Throughout Return to Labyrinth, Jareth demonstrates an over-riding need to dominate Sarah. Devastated by her rejection and defeat of him, he becomes pre-occupied with making her bend to his will. However at the end of series he accepts that Sarah needs to take her own path, and allows her to return to her own world.
When Toby is a baby Jareth is very indulgent with him, and enjoys looking after him while he is briefly in his possession. He re-names Toby Jareth at one point and comments that he 'has my eyes'. Jareth entertains Toby by dancing with him and singing, and clearly finds him amusing.
Return to Labyrinth has Jareth serve as Toby's self-appointed guardian angel throughout the latter's childhood, and Jareth provides him with the material possessions his parents refused to buy him. Jareth lures Toby into the Labyrinth by having one of his goblins steal his homework, and appoints Toby his successor so he is free to travel to the mortal realm to find Sarah. As the series develops Jareth is shown to become steadily more scornful of Toby, and is unimpressed by Toby's choices as Goblin King.
Jareth treats his goblins with great disrespect, exploiting their stupidity and need for a master to turn them into his slaves. He takes their presence for granted, and the goblins readily accept their mistreatment.
Behind The ScenesEdit
The character was significantly different in an early version of the script produced by Terry Jones and Laura Phillips. In the early script, Jareth first arrives at Sarah's house in the guise of Robin Zakar, the playwright who wrote the play Meander's Queen which Sarah is shown reading from at the start of the script. He spirits Toby (known in the early script as Freddie) away to his castle, and does not present Sarah with any sort of ultimatum until she has already made some headway through the Labyrinth with Hoggle.

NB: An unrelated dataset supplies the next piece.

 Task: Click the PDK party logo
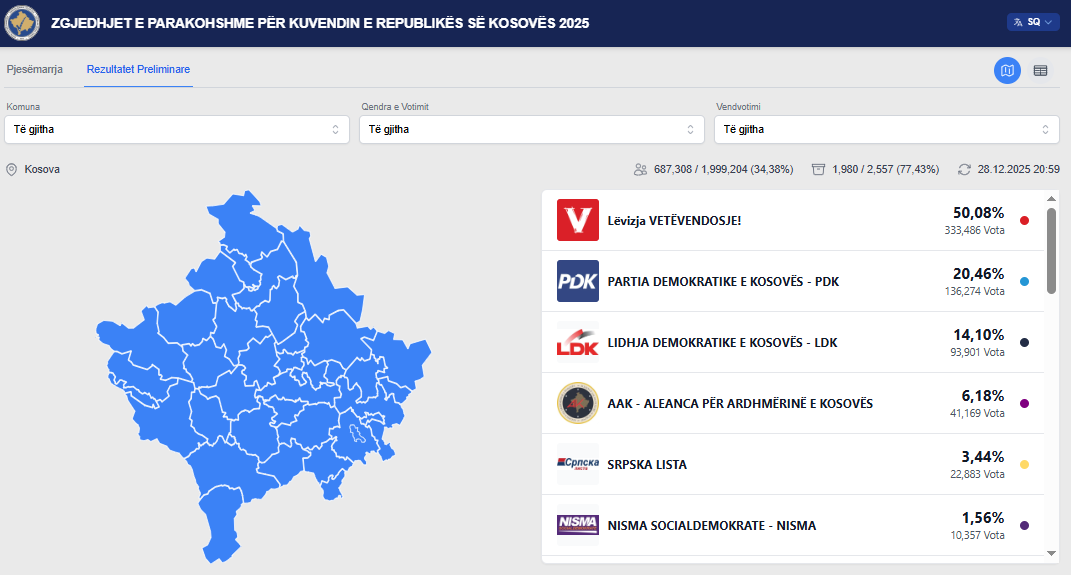pyautogui.click(x=577, y=281)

Jareth is shown spying on Sarah through the cut-out eyes of his own portrait in a gallery and is generally far more sinister than he is in the finished film, telling Hoggle that what he does to Sarah is inevitable and only for him to know. In the ballroom scene Jareth refers to Sarah as 'my Queen' and attempts to kiss her, a detail that is retained in the film's novelization. The end scene of the script has Sarah land in a 'magnificent huge' bed and Jareth directly proposition her to be his Queen. Sarah defeats Jareth by refusing his advances, and watches as he shrinks, transforming into a powerless, snivelling Goblin.
According to director Jim Henson, Jareth was originally envisioned as another creature in the same vein as his Goblin subjects. Henson said, "The Goblin King was originally planned to be another creature, until it occurred to us to make it an actor. While we were considering various and sundry actors, we thought to make Jareth a music person, someone who could change the film's whole musical style." 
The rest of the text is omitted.